Hagard, tremblant, les cheveux mouillés de sueur, affaissé dans son fauteuil, Louis entendit à peine ces dernières paroles par lesquelles Valois amorçait déjà la justification de Myrtille.

Le roi évoquait l’image de cette sorcière qu’il avait vue dans les cachots du Temple et qu’on lui disait être la fille de Marigny.

« Par le Ciel ! grommela-t-il en lui-même, comment Marigny, qui peut avoir quarante-quatre ans, a-t-il une fille qui paraît bien tout près de quarante-cinq ans ? »

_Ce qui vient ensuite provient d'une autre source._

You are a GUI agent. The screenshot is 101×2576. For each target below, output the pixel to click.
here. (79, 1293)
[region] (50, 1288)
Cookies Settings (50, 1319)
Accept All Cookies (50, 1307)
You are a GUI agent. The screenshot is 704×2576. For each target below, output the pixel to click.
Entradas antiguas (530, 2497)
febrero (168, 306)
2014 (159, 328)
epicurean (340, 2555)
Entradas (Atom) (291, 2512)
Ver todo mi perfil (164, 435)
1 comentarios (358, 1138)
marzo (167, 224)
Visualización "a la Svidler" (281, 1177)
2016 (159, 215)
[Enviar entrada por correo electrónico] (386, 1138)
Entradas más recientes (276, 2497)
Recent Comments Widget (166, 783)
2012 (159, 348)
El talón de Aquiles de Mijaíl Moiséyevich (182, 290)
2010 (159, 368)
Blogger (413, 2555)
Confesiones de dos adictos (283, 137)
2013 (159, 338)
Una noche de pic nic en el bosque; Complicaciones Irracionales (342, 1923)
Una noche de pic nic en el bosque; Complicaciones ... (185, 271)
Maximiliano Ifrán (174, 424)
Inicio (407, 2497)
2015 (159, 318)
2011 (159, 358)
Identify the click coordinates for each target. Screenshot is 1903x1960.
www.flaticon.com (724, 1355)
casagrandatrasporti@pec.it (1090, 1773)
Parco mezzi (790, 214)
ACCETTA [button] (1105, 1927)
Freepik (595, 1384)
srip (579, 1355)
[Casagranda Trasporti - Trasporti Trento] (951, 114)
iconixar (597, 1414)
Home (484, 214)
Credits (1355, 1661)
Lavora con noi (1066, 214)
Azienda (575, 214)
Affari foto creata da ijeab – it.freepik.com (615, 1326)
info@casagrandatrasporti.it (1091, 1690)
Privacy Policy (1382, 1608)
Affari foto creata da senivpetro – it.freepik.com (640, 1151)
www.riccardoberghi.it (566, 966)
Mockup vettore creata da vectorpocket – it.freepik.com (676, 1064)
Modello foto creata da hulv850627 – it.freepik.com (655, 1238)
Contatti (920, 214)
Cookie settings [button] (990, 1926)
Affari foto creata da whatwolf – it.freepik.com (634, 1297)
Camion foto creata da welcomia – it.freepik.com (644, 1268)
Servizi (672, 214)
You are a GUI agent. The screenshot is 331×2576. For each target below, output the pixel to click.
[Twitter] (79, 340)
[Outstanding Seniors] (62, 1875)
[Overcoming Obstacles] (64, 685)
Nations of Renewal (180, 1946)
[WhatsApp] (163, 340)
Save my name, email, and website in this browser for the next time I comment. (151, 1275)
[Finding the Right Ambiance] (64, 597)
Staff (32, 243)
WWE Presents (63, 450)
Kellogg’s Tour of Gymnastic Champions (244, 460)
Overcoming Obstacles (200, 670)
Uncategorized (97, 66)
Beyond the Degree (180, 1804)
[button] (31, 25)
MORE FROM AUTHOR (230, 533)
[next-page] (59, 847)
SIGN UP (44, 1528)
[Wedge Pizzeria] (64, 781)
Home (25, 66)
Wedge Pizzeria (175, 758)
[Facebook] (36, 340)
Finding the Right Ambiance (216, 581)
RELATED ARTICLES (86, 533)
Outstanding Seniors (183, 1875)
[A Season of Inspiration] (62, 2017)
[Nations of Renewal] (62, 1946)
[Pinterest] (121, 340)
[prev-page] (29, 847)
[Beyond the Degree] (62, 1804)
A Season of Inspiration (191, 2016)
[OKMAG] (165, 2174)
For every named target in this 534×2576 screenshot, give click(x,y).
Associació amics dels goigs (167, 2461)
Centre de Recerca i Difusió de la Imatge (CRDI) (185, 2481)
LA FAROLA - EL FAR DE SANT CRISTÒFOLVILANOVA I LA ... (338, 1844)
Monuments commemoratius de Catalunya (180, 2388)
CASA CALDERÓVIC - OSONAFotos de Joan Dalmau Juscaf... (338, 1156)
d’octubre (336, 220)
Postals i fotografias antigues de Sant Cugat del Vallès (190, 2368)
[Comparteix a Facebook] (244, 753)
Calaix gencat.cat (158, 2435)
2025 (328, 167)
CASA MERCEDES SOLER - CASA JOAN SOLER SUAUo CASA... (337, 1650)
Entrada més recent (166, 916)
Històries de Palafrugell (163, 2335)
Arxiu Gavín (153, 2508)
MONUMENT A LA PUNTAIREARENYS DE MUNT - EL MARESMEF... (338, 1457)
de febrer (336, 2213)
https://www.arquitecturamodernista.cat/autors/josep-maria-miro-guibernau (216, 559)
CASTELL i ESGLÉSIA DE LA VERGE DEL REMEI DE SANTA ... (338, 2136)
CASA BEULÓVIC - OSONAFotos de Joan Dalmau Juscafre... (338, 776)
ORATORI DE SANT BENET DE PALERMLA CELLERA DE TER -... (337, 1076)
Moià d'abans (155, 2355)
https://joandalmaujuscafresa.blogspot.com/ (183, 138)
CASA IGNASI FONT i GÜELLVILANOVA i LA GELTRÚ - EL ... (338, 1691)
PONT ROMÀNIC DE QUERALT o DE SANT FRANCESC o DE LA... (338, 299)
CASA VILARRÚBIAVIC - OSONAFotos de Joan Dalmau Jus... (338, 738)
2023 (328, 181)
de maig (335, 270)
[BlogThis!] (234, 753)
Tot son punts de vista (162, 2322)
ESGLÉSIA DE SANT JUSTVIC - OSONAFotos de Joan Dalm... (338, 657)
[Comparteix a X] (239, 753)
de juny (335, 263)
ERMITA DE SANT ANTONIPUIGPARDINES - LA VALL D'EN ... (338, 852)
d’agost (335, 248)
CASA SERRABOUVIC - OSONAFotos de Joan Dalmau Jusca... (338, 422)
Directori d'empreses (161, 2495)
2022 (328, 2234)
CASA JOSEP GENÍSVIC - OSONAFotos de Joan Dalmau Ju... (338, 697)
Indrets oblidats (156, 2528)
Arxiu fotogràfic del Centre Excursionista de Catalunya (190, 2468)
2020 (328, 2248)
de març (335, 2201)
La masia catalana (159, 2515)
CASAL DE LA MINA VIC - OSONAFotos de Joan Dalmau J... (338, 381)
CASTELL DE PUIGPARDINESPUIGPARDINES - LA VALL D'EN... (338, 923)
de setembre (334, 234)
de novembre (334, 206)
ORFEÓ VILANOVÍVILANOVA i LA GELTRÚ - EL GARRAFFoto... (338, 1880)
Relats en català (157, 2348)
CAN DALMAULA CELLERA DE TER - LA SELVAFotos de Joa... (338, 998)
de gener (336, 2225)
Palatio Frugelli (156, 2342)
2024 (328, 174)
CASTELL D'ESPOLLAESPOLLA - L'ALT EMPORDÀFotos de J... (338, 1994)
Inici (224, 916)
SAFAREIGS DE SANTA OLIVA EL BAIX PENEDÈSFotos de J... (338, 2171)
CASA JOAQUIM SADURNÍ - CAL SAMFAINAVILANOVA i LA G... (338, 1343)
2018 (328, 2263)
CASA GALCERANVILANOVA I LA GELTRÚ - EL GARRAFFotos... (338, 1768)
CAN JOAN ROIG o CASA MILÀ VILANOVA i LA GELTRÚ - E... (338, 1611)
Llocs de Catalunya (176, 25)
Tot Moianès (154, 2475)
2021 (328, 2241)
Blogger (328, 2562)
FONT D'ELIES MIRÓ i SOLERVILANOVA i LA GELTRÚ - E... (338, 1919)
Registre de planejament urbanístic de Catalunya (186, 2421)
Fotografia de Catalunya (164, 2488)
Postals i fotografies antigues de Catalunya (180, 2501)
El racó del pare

Soudain, il se frappa le front et murmura :

« J’ai compris !... »

Alors, il se passa une scène d’un comique funèbre.

Il y eut une façon de quiproquo sinistre, le roi songeant à Mabel, et Valois songeant à Myrtille, toutes les deux ensemble figurant à ce moment de l’entretien la seule et unique sorcière qui avait fabriqué le maléfice.

« Valois ! s’écria tout à coup le roi d’un air de triomphe, as-tu revu la sorcière depuis que tu l’as arrêtée à la Courtille-aux-Roses et enfermée au Temple ? Es-tu descendu dans son cachot ?

– Sire... balbutia Valois.

– Tu l’as revue, n’est-ce pas ? reprit avec impétuosité le roi. Et, dis-moi, elle est jeune ? Elle ne peut être que jeune, puisqu’elle est la fille de Marigny. Elle peut avoir de vingt à ving-cinq ans ?

– Dix-sept à peine ! murmura sourdement Valois, dont l’angoisse croissait d’instant en instant. Mais, Sire, je vais vous... »

Le roi considéra Valois d’un regard de pitié.

« Ainsi, dit-il, non seulement elle t’a paru jeune, mais encore elle t’a semblé belle ? Eh bien, écoute, Valois ! Voici qui prouve bien que nous avons affaire à une véritable sorcière : devant moi, elle a pris le visage d’une femme vieille et affreuse !... »

Valois demeura si stupéfait, qu’un instant il se demanda si le roi ne jouait pas avec lui un jeu effrayant.

« Sire, bégaya-t-il, je ne comprends pas !

– Mais, moi, je comprends ! s’écria Louis, triomphant. Bigorne m’a tout dit : cette fille, Valois, ce n’est pas seulement une sorcière, c’est aussi une fée.

– Bigorne !... une fée !... murmura Valois, effaré, en passant sa main sur son front mouillé de sueur.

– Eh bien, répéta Louis Hutin, une fée ! c’est-à-dire un de ces êtres qui ont le pouvoir de prendre toutes les formes, afin, sans doute, de pouvoir échapper à la vengeance des chrétiens. Au surplus, ajouta-t-il en se levant brusquement nous allons la voir ensemble ; mais qui sait la nouvelle figure qu’elle aura prise ! En tout cas, je la défie bien de t’apparaître jeune et jolie en même temps qu’elle m’apparaîtra vieille et laide. Viens, Valois ! nous allons la voir et contrôler l’une par l’autre notre double vision.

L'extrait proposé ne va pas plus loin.